> **Your goal**: Each line in the records that mentions the word "agent" needs to be listed.

> **Input material**:

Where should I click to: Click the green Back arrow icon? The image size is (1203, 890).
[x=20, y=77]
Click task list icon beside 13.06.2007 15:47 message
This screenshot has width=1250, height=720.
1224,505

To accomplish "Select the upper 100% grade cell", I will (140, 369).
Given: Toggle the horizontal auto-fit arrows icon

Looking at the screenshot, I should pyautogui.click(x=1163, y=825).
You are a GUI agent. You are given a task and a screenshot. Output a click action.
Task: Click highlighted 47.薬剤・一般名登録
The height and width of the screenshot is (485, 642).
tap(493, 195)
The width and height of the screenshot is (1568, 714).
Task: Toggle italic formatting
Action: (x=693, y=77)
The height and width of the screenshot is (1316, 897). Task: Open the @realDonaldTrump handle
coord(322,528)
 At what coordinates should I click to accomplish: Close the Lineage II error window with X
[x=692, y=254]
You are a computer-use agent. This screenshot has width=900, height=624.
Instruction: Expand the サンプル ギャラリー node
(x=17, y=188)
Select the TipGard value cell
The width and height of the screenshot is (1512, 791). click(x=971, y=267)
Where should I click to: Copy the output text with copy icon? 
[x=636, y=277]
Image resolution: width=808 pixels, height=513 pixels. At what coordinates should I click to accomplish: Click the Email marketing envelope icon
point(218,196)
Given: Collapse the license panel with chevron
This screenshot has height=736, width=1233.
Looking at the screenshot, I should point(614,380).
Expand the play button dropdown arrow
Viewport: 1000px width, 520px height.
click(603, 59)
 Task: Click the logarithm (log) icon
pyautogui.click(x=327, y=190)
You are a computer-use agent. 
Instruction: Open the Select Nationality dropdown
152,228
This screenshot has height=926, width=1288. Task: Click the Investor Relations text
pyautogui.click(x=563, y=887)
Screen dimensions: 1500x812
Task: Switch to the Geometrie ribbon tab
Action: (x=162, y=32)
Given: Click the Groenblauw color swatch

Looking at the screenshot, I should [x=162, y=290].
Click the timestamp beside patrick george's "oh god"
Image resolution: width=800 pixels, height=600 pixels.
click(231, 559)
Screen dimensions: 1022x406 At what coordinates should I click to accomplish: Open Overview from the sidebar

> **Task output**:
You are a GUI agent. You are given a task and a screenshot. Output a click action.
You are a computer-use agent. This screenshot has width=900, height=624.
You are a computer-use agent. 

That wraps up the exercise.